_PASSAGE SHOWN:_
----
Mutators¶
Author: Stephen Roller
Mutators are task-independent data transformations, which are applicable to any dataset. Examples of mutators include:
Reversing all the turns in a conversation
Down-sampling the dataset
Shuffling the words in a turn
and much more
Mutators are particularly useful when you want to train or test on different variants of the data. For example, Sundkar et al. (2019) showed that different models react differently to having their turns or words shuffled.
For a full list of Mutators existing in ParlAI, check our [mutators][Mutators Reference].
:::{warning} New feature Mutators is a brand new feature in ParlAI. If you experience any issues with it, please file an issue on GitHub. :::
Usage¶
The --mutators
argument should be available for every script where a --task
argument is available. Simply begin adding it to use a mutated dataset.
For example, one of the simplest mutators is flatten
, which just flattens
the conversation.
parlai display_data --task dailydialog --mutators flatten
Composability¶
Mutators are intentionally designed to be composable. That is, we can stack mututators on top of each other by specifying multiple on the command line:
parlai display_data -t dailydialog --mutators word_shuffle+flatten
parlai display_data -t dailydialog --mutators word_shuffle,flatten # equivalent
This runs the word_shuffle
mutator, and pipes the output to the flatten
mutator
Multi-task mutators¶
Mutators default to being applied on every task. For example, this applies the same mutators to both tasks (independently):
parlai display_data -t dailydialog,convai2 --mutators word_shuffle+flatten
If necessary, you may also supply mutators to specific tasks. Note that in this
case, you can only use the +
joiner, and ,
is unavailable.
parlai display_data -t dailydialog:mutators=word_shuffle,convai2:mutators=flatten+word_shuffle
Mutator arguments¶
Some mutators have additional arguments. For example, episode_shuffle
has an
argument preserve_context
.
parlai display_data -t dailydialog --mutators episode_shuffle --preserve_context True
Unfortunately, mutator arguments cannot be directly specified when using the --task X:mutators=
format. Instead, we can pass mutator arguments through the task argument.
----
[Records for locating described items]

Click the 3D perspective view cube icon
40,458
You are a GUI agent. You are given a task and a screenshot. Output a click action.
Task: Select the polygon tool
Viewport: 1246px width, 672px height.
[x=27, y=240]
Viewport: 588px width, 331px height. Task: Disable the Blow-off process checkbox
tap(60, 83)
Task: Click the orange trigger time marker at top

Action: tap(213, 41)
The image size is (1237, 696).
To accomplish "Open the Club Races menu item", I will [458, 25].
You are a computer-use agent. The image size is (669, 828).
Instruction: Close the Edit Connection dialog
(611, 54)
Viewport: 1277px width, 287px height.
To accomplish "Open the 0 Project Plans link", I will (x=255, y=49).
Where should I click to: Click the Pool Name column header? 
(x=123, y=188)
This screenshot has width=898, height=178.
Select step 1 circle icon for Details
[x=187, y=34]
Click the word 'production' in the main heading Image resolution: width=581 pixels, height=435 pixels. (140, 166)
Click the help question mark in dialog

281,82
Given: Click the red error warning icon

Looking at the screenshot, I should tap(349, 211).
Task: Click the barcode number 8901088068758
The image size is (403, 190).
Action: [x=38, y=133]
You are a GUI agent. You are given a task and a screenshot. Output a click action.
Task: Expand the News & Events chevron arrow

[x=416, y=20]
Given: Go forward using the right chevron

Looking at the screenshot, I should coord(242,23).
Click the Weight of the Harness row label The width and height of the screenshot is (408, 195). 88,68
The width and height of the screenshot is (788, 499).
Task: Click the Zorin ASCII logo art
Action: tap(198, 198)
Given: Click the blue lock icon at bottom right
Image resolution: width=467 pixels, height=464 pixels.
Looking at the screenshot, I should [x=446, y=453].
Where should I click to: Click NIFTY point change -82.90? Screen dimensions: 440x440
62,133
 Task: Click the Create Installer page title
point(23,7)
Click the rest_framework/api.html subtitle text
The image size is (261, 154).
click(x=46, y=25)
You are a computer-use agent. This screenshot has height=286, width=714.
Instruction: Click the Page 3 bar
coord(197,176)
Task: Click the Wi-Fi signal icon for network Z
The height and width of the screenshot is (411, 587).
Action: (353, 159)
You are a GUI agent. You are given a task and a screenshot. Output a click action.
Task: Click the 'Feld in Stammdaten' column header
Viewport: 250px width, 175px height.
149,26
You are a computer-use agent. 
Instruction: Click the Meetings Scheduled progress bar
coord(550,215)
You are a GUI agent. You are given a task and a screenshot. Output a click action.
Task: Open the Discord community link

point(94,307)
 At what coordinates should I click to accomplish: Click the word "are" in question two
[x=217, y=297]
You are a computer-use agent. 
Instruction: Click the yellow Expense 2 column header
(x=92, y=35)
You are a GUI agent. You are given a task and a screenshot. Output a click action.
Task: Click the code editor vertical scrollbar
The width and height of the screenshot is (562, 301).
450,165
----
_WORK TO COMPLETE:_
**1.** According to the mutators page, which joiner can be used when mutators are supplied to specific tasks?
**2.** Continue the mutators page from its last sentence.
The data plays no part in this work.

_RESULTS OF THE TASKS:_
**1.** Only the + joiner; the comma is unavailable in that case.

**2.**
parlai display_data -t dailydialog:mutators=episode_shuffle:preserve_context=True
Writing your own Mutators¶
Mutators are meant to be added too. Following other patterns in ParlAI, you can
add your own mutators by making sure you decorate your Mutator class with
@register_mutator("example_name")
before the script runs if you’re
using ParlAI in an IPython notebook; if you’ve checked out ParlAI code locally
to make your own modifications, you can add a new file in
parlai/mutators
.
ParlAI has 3 base classes for Mutators. Choosing the right base class is only about making bookkeeping easier.
MessageMutator
is used when you need to make changes to individual turns, and is no relationship between turns.EpisodeMutator
is when you want to make changes to whole conversations (episodes), but you want to keep the number of episodes fixed.ManyEpisodeMutator
is the most powerful setting, and lets you map each episode to 0 or more episodes. It is also slightly more complex.
:::{warning} Sharing Unlike you may expect from other parts of ParlAI, Mutators do not have any sort of sharing mechanism. There is always exactly one instance of each mutator specified on the command line. :::
For information on writing Mutators, please see the API Reference. As additional resources, we provide the following examples:
Word Shuffle: shows how to implement a simple
MessageMutator
.Episode Reverse: shows how to implement a simple
EpisodeMutator
.Flatten: shows how to implement a
ManyEpisodeMutator
.